Join hands in modesty

22 February 1998




Accountancy is a worthy profession whose practitioners are too often belittled as pebblecounters or beancounters (mea culpa), even by self-deprecating accountants. Michael Power, a professor of accounting, has written a critical book, The Audit Society (published by Oxford University Press) which is deeply academic and therefore high above my head. But I gather from a mercifully lucid review that the book is about 'audits' of the kinds that have mushroomed in recent times.

These 'audits' are assessments of corporate, national and societal performance in a growing variety of sectors. They are named after and modelled on the procedures, called audits, that were originally devised by beancounters for examining and validating financial accounts. Nowadays you get 'audits' of anything and everything, including health, safety, risks, environmental management, energy efficiency and what are known by some as Y2K and by others as millennium time bomb effects (which include the failures that could occur when computers, for example in nuclear plants, proved unable to distinguish between the years 20XY, 19XY and 18XY).

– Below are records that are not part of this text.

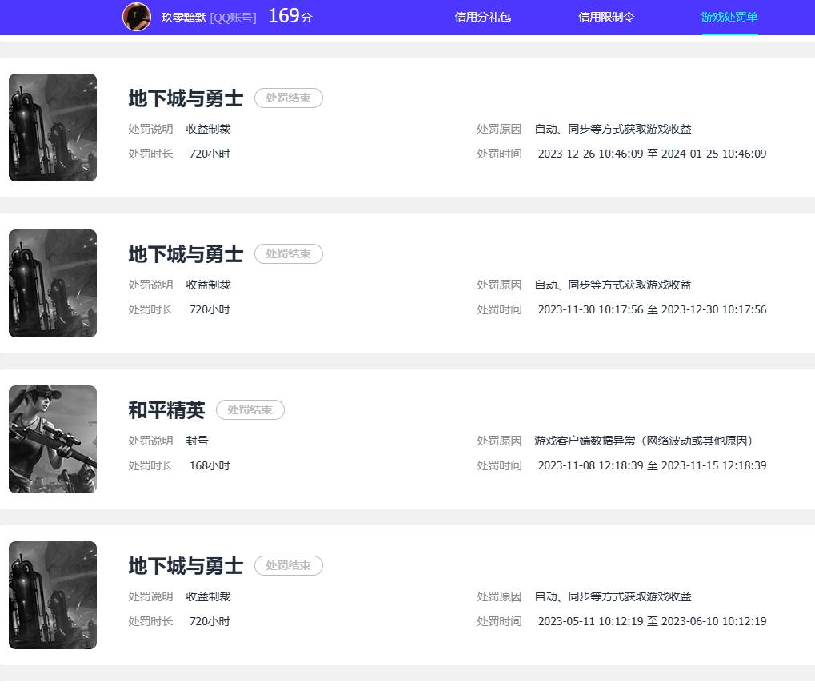Image resolution: width=815 pixels, height=690 pixels.
Task: Click 处罚结束 badge on the 2023-11-30 record
Action: click(289, 253)
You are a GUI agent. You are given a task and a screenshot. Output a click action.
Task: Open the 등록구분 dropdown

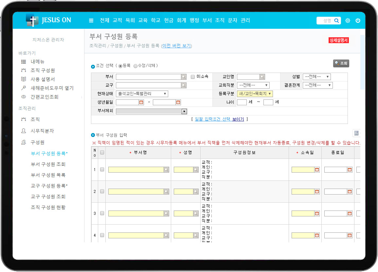tap(255, 94)
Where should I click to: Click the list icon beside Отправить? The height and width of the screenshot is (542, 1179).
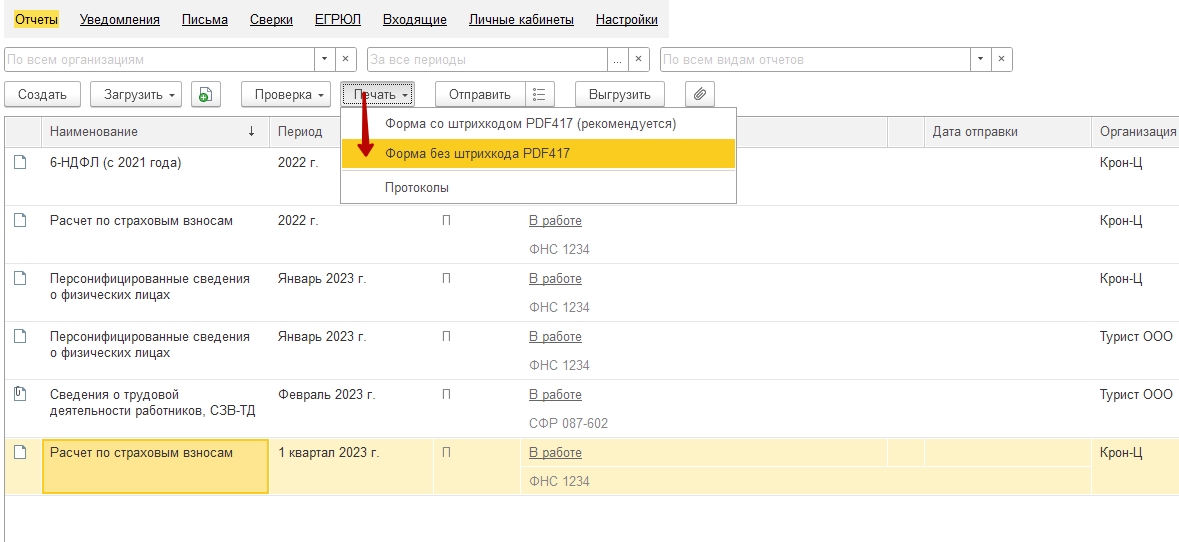click(x=539, y=95)
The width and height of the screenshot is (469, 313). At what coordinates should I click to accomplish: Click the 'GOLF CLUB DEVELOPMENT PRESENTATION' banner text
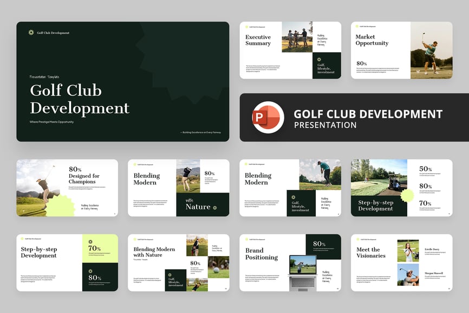point(368,119)
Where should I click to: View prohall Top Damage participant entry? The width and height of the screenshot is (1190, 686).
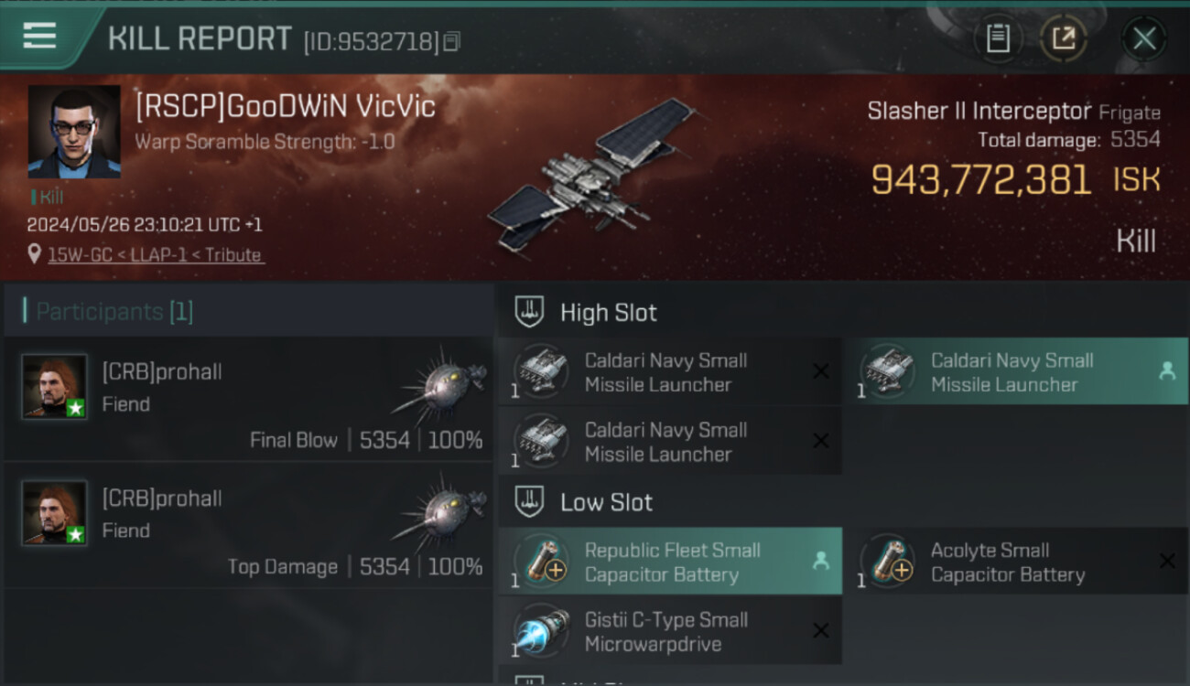[249, 524]
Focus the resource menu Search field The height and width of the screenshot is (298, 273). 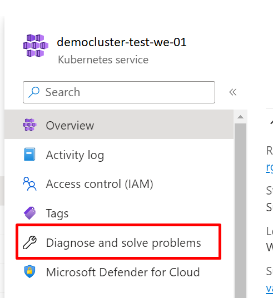119,92
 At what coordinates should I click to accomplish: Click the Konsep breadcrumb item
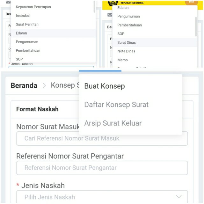(62, 85)
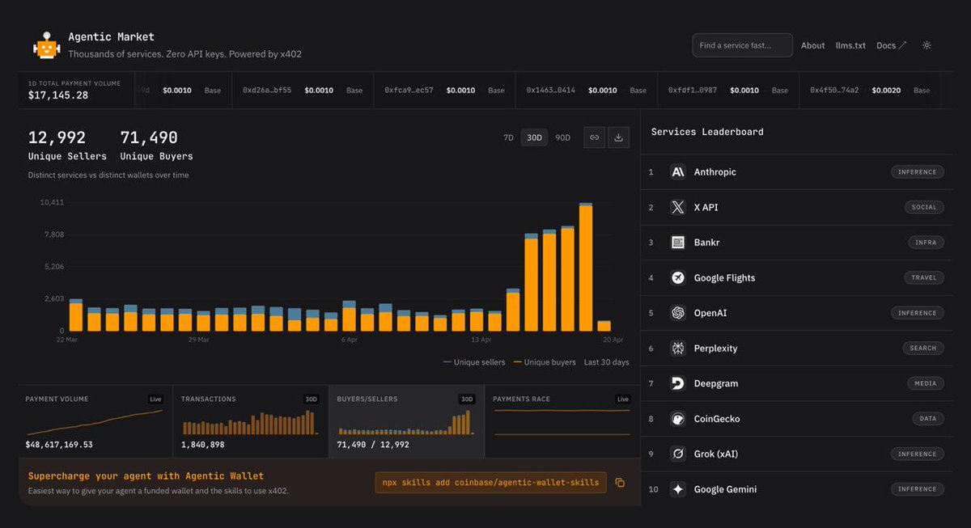Click the CoinGecko icon in Services Leaderboard

pos(677,418)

Power people have succumbed in droves to the lure of audits. Picking a case at random I see the name of John L. Barrett, one-time audit controller of the UK's biggest electricity generating corporation, on the list of speakers at an audit conference. His title is Operational Audits: Discovering How Internal Audit Can Demonstrate its Tangible Contribution to the Business and Enhance its Own Standing, which looks as impressive as it is extensive.

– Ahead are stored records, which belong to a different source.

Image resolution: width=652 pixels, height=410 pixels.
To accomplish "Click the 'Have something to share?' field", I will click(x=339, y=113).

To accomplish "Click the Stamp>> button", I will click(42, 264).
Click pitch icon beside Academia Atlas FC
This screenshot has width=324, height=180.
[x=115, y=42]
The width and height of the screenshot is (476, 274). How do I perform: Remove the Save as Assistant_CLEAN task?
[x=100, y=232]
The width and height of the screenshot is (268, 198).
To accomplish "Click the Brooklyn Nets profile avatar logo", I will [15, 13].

Professor Power, who knows auditing from the inside (he has been a big-time financial auditor himself), is healthily wary of obsessive measurement and verification. He fears that 'audit society' will count nothing but beans so assiduously that in the end it will produce nothing but beans.

Some beancounters have an answer to this threat. They insist that auditing is in principle humanity's best route to good judgement. Therefore, they argue, auditors will have to audit themselves. Power reportedly acknowledges that audit self-evaluation can succeed but also urges 'caution if not pessimism'. I think he is right. Self-deprecating engineers may be as rare as self-deprecating accountants, but they do exist: and the two modest minorities must surely agree that the account-book model of humanity is as inadequate as the mechanical one.

Let cogenerators be omnivorous

"Our backs were against the wall!" That cry by Roger Moore, Massachusetts Institute of Technology, USA, appears as the title of an article in Power Perspectives, a periodical published by the Swedo-Swiss multinational, Asea Brown Boveri.

The writer tells the story of MIT's homegrown and homesited generating plant, which the university began scheming in 1984. Preliminary study in those days indicated that a gas-turbined cogenerating installation would be the best answer to perceived needs. Unfortunately the NOx emission standards in MIT's urban surroundings were so severe that no turbine then on the market could meet them without selective catalytic reduction by ammonia in the flue. MIT's authorities baulked at ammonia storage on campus. Other options were examined but failed to appeal and, as 1990 waned, so did hope. The article quotes Moore's reminiscent words. They recall that, without a low-NOx turbine, the enterprise seemed doomed: the MIT engineers then felt that cold pressure of masonry behind them.

ABB saved the project. Their new dry combustion technology had been under development for launch in 1991 and, luckily, MIT's top academic brass knew about it. Introductions were effected, demonstrations mounted, cooperation begun: and the university's 'state-of-the-art cogeneration plant in Cambridge, Mass' was the happy result. As Power Perspectives contentedly puts it, performance 'has been up to expectations and then some'.

It is a heart-warming story of team work between customer and supplier. But why, I wonder, does the writer define cogeneration as 'the use of one fuel to generate two forms of energy'? MIT savants would, I surmise, have preferred 'plant' in place of 'fuel', and might have been a tad embarrassed by the pseudo-academic generality of 'two forms of energy'.